EXCERPTED TEXT:
# # # #

I returned to Boston in 1986 and saw John my first week back, a gnome of a man, four inches shorter, with a hunched back where radiation brittled several vertebrae until they crushed, and an enlarged skull sprouting a the few spare hairs that had not fallen away from chemo. He spoke the jargon of the sick and held out some hope for remission.
Remission occurred, which only made things worse. Deborah had tended John in an acceptable way while he declined, but once she understood that he might live for years instead of months, her true fangs emerged. Her golden boy with deep pockets had turned into a liability and she wanted nothing to do with him. She physically abused him, pushed him down the stairs one night and broke more bones. She filed for divorce, he moved out. She took me to lunch to plead her case, but I did not believe a word. She filed a petition of child abuse based on nothing, and for a year John could only see Katie in supervised visits. Deborah is the most evil person I have ever known. I doubt I could have influenced John before he married the witch, but I have to live with the fault of not having even tried.
They got divorced, John got to see Katie again, but he deteriorated. He could not live on his own and so moved back to Arvada Colorado to live, and die, with his parents. The romantic in me always thought that John was too rich a child to be a satisfied man; that the grown-up world irritated him so much it festered a tumor.
I travel to Arvada every year. My brother Tim lives there, in the far northwest part of town just before the houses give way to a high plateau and the foothills of the Rockies. I usually go in July to ride in the Courage Classic, a cycling fund raiser for the Denver Children’s Hospital. Tim and I take practice rides through the wide open areas, past the wildlife refuge around Standley Lake. I think of John whenever I go there. I hope that his soul is content in the wide spaces.

# # # #

GOAL OF THE EXERCISE:
Can you reproduce the passage about John between "I returned to" and "hope for remission.", inclusive?

INFORMATION PROVIDED:

# # # #

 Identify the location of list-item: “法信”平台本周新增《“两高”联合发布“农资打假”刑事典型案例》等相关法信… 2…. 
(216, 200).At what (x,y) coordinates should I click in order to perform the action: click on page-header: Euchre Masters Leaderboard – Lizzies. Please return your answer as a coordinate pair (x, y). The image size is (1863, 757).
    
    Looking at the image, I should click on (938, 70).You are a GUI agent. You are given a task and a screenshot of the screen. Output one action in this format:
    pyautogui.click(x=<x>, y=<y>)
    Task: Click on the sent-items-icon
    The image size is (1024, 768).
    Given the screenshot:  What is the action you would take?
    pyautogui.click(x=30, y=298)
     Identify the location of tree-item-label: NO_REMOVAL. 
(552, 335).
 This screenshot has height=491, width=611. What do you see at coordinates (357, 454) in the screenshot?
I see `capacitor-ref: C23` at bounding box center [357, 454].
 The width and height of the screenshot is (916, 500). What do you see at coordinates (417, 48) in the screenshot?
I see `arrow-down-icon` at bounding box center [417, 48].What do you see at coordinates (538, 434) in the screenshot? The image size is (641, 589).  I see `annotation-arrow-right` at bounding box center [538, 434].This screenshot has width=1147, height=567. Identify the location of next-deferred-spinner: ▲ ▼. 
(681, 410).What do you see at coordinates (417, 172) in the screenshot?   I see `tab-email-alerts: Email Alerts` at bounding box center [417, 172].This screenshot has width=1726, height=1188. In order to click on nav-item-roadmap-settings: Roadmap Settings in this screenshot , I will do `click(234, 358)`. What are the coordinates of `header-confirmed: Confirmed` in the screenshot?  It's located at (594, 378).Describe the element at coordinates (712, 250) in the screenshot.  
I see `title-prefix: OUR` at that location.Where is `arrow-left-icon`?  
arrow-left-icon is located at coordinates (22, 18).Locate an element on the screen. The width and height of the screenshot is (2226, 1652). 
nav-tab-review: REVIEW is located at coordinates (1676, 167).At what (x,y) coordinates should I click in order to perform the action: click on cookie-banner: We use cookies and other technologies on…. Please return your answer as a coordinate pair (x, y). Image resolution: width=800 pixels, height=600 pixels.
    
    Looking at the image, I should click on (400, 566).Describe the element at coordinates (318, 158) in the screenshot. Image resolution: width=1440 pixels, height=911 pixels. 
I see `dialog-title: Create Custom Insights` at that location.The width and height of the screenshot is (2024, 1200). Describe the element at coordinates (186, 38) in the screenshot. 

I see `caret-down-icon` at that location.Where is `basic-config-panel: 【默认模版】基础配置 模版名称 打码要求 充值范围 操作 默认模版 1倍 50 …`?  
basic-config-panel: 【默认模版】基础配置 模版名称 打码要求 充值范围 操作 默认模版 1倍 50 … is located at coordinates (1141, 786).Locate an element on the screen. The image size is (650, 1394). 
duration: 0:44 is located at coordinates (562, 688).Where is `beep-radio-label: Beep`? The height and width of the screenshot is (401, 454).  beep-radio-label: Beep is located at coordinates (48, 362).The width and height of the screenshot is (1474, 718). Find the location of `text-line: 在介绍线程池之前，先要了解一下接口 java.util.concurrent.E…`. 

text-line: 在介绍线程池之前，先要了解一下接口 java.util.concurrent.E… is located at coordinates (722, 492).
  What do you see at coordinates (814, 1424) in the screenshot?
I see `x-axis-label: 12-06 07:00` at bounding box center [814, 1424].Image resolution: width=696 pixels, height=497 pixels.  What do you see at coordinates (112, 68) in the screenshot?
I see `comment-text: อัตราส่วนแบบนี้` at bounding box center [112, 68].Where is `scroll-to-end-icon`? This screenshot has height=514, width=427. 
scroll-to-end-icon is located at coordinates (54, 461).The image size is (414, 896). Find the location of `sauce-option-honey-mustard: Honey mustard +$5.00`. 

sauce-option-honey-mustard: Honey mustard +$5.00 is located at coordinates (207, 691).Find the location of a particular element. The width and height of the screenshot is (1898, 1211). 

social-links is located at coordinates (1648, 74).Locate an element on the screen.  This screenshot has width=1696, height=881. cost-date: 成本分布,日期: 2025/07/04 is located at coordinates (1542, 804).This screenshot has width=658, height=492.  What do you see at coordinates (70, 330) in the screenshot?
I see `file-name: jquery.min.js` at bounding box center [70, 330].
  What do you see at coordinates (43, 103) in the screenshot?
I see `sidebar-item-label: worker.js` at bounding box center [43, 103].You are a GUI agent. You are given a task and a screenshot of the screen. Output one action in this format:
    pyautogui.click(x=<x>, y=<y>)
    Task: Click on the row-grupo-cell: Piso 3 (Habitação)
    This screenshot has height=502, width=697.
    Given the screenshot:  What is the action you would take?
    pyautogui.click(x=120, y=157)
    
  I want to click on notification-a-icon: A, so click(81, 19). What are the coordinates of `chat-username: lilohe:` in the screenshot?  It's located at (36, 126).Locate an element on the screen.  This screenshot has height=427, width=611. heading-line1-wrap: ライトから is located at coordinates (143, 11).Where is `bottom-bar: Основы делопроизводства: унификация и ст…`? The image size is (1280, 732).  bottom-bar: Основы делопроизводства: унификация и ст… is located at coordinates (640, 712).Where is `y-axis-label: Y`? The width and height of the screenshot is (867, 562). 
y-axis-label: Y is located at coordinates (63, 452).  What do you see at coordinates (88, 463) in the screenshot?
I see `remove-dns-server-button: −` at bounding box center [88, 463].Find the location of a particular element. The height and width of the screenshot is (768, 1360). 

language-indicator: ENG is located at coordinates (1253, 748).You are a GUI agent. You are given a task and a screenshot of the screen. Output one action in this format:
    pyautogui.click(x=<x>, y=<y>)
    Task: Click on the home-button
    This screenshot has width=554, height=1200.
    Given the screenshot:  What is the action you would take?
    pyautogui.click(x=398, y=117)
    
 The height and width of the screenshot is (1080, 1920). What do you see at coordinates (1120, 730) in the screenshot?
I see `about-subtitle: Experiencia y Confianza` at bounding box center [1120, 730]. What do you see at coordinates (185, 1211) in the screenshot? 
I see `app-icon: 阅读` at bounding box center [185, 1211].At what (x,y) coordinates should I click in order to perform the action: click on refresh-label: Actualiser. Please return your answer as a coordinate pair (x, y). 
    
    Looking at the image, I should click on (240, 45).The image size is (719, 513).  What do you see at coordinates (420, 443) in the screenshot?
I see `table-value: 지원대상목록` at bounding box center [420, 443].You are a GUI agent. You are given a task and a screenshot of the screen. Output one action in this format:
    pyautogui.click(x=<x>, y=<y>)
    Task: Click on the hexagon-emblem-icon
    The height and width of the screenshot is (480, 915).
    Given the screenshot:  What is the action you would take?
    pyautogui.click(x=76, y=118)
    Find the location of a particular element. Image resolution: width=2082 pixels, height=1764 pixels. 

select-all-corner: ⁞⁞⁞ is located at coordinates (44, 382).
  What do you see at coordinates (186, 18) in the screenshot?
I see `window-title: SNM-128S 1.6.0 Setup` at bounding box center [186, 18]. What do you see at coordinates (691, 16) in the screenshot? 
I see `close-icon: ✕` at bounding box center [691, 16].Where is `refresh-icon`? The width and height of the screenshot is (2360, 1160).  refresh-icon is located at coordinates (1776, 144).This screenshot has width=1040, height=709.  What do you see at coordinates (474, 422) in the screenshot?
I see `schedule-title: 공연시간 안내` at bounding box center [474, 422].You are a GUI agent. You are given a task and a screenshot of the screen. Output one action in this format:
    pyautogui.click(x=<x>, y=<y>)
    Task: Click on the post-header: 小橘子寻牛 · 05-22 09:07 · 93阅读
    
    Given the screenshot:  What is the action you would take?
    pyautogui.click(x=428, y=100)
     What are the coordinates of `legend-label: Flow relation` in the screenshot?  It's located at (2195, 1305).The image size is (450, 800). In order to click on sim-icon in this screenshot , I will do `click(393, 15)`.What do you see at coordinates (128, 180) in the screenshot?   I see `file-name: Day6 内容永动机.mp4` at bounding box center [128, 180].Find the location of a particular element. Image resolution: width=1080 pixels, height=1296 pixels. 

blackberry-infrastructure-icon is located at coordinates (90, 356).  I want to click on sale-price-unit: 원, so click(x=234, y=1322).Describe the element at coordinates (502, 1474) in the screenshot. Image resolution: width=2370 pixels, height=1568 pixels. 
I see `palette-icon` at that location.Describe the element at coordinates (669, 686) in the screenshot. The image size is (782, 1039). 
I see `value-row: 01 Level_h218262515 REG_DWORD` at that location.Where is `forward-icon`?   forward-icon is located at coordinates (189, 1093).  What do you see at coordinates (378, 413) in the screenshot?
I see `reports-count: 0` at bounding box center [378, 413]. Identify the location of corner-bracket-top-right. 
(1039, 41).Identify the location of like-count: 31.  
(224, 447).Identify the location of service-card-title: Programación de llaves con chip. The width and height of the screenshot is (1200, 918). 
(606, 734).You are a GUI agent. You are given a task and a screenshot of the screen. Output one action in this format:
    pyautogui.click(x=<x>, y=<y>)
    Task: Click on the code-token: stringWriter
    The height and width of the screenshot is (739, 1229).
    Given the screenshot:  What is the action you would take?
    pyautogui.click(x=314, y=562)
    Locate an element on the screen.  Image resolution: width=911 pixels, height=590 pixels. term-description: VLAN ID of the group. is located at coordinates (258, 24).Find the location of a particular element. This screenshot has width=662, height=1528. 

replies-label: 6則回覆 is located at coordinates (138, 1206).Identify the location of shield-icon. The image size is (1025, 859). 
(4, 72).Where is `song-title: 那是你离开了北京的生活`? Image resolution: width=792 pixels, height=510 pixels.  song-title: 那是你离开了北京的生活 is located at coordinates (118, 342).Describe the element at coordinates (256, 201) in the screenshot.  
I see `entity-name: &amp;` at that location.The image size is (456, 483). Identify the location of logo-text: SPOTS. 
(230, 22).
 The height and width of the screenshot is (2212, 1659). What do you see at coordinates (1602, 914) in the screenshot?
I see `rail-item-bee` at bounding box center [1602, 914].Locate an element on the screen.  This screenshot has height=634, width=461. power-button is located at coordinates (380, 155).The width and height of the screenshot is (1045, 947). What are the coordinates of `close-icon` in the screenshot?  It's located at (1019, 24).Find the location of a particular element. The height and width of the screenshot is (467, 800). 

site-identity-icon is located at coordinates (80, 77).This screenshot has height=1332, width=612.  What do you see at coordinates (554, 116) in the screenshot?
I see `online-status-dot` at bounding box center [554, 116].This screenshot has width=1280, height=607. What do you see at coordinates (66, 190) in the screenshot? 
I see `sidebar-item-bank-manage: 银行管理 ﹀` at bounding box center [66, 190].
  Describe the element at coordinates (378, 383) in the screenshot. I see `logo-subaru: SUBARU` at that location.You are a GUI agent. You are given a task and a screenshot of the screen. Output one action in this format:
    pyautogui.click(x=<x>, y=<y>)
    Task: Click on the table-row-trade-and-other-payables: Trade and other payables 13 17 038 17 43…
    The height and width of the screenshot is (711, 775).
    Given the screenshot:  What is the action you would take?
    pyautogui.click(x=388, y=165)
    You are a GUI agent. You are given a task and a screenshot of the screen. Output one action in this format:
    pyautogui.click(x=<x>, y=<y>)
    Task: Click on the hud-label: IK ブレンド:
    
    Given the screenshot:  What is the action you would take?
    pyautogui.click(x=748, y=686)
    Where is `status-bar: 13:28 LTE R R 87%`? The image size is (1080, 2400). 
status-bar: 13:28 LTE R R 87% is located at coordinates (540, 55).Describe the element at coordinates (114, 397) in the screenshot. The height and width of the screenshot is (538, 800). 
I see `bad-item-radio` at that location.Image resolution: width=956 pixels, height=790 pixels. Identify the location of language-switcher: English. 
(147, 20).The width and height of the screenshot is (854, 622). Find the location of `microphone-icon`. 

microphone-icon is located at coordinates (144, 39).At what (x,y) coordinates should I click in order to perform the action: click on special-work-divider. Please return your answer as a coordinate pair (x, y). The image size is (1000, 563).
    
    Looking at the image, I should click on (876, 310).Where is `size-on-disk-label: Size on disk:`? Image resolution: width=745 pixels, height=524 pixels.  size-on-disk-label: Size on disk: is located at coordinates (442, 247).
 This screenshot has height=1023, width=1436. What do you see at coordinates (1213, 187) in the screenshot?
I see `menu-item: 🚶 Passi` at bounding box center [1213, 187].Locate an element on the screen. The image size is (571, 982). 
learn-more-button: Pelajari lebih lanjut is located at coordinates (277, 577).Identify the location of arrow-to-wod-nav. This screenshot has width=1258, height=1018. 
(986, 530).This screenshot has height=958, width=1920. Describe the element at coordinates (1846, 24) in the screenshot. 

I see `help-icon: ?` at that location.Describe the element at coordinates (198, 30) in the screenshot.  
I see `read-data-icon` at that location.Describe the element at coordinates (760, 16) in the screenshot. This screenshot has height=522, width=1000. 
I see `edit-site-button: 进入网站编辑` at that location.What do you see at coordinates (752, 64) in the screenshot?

# # # #

SOLVED PROBLEM:
I returned to Boston in 1986 and saw John my first week back, a gnome of a man, four inches shorter, with a hunched back where radiation brittled several vertebrae until they crushed, and an enlarged skull sprouting a the few spare hairs that had not fallen away from chemo. He spoke the jargon of the sick and held out some hope for remission.